A Case of CCDC6-RET Fusion Mutation in Adult Acute Lymphoblastic Leukemia (ALL), a Known Activating Mutation Unreported in ALL

INTRODUCTION:

Understanding the oncogenesis and the role of the different mutations observed are of crucial importance. They not only have prognostic importance, but also are evolving therapeutic targets. The first targeted mutation in ALL was the BCR-ABL gene(Thomas et al. 2004; Kim et al. 2015), which not only improved overall response and survival in "fit" patients, but also allowed for a promising alternative treatment strategy for elderly or frail patients(Delannoy et al. 2006). More recently, a subgroup of patient were noticed to share the same gene expression profile as Ph-positive, but lack the BCR-ABL translocation. These patients have several different genomic alteration, and are possibly targeted using different TKI's(Den Boer et al. 2009).

CASE REPORT

A 55 year-old female patient with past medical history of type 2 diabetes and hypothyroidism presented to the ED with 2 weeks of right flank pain radiating to her right groin. Her initial vital signs were stable, and she was afebrile. Her physical exam was remarkable for petechiae with no adenopathy or organomegaly.

The patient's initial blood work was remarkable for pancytopenia with normal, coagulation studies, uric acid, renal and liver function except for elevated Alkaline phosphatase (481 U/L) Lactate dehydrogenase (17216 U/L). A bone marrow flow cytometry revealed a population of blasts that represented 77% of the sample. The blast were positive for CD9, CD19, CD10 (variable), CD20, cCD22, CD34, CD45, cCD79a, HLA-DR, and cTdT. These findings were compatible with B-lymphoblastic leukemia. Cytogenetics display abnormal 71-74, del(22) with high hypertriploidy. FoundatioOneHeme® was sent as part of her diagnostic work up, and revealed CCDC6-RET Fusion, FLT3 D835H and D835V, CDKN2A/B loss, DNMT3A Truncation in intron 14, MLL3 S793* and TP53 K132R as genomic alterations.

The patient achieved complete response after 1 cycle of R-HyperCVAD and finished induction with this regimen. Afterwards, patient underwent myeloablative allogenic bone marrow transplant from. The patient developed Graft versus host disease 4 months after transplant that required steroids and Ruxolitinib. To date, 413 days since transplant, she continues to be in remission.

DISCUSSION

Activating mutations involving tyrosine kinase receptors and other molecules involved in intracellular signal amplifications/transduction are known to be important drivers of oncogenesis. Moreover, the presence of the same mutation across different neoplasm, often represents an important pharmacological target. CCDC6-RET and other common fusion partners leads to homodimerization causing ligand independent activation(Truebestein and Leonard 2018). RET autophosphorylation lead to activation of several intracellular transduction cascades involved in cellular proliferation, including MAPK, AKT, PKC, JAK-STAT, PKA and PI3K(Santoro and Carlomagno 2013).
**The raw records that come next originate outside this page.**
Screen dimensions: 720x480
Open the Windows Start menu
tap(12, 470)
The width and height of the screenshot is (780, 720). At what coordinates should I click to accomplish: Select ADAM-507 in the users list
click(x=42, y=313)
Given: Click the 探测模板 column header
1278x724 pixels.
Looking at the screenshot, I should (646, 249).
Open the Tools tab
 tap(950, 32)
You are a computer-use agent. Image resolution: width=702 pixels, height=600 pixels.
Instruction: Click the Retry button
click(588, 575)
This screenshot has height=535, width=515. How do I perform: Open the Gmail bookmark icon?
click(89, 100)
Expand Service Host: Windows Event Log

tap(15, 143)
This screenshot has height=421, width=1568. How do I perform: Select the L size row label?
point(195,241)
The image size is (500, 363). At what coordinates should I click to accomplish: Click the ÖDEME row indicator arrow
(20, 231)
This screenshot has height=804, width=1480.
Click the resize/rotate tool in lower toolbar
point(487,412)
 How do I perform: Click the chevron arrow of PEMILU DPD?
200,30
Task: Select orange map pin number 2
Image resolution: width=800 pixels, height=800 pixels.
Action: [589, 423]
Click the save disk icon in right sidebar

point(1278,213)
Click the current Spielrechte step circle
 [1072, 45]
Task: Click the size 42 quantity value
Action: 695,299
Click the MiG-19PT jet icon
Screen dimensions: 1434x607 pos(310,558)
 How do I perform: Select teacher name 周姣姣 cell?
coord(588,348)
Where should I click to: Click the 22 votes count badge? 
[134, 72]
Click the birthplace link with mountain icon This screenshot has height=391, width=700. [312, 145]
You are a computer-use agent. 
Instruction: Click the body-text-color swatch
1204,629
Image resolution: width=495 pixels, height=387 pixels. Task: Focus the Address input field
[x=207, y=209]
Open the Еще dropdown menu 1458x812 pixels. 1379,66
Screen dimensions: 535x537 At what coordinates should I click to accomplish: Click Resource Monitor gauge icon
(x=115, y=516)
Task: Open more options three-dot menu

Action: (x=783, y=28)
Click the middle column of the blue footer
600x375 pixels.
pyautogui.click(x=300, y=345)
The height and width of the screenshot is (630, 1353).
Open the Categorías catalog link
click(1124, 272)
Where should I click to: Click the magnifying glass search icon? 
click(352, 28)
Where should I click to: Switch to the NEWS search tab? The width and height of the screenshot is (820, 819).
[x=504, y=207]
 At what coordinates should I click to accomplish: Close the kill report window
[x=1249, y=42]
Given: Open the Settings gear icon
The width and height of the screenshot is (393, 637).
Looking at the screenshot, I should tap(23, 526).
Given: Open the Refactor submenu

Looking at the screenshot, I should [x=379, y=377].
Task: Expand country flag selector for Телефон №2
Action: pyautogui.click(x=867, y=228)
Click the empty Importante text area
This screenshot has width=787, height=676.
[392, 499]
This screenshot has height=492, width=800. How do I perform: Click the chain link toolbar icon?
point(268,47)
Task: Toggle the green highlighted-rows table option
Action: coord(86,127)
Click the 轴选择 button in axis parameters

RET fusion genes were first seen in patients with PTC, and then identified in subset of patient with NSCLC(Wang et al. 2012). These mutations are considered to have a considerable role in oncogenesis as they are usually mutually exclusive with other alterations such as BRAF and RAS in PTC(Xu et al. 2017; Mitsutake et al. 2006; Kimura et al. 2003), a hypothesis that is supported by clinical response to inhibition of such tyrosine kinase receptors.

Several multikinase inhibitors with RET inhibition are available and have been approved for several different indications. Several TKI commercially available have been used in trials of NSCLC and other clinical settings and represent a potential option. RET TKI has showed worse clinical response when compared to EGFR, BRAF and ALK inhibition, possibly due to off target effect leading to poor compliance or less active RET inhhibition. Newer RET specific molecules currently being developed and evaluated in different clinical scenarios(Drilon et al. 2017). To our knowledge, there is no data regarding CCDC6-RET targeting in hematological malignancies.

CONCLUSION

This is the first report of CCDC6-RET rearrangement in ALL to date. The isolation of CCDC6-RET mutation raise the possibility of directed RET inhibition with selective or multitarget TKI in this disease. Comprehensive assessment of RET rearrangement and point mutations should be conducted in ALL in order to identify the prevalence and clinical implications of this new finding.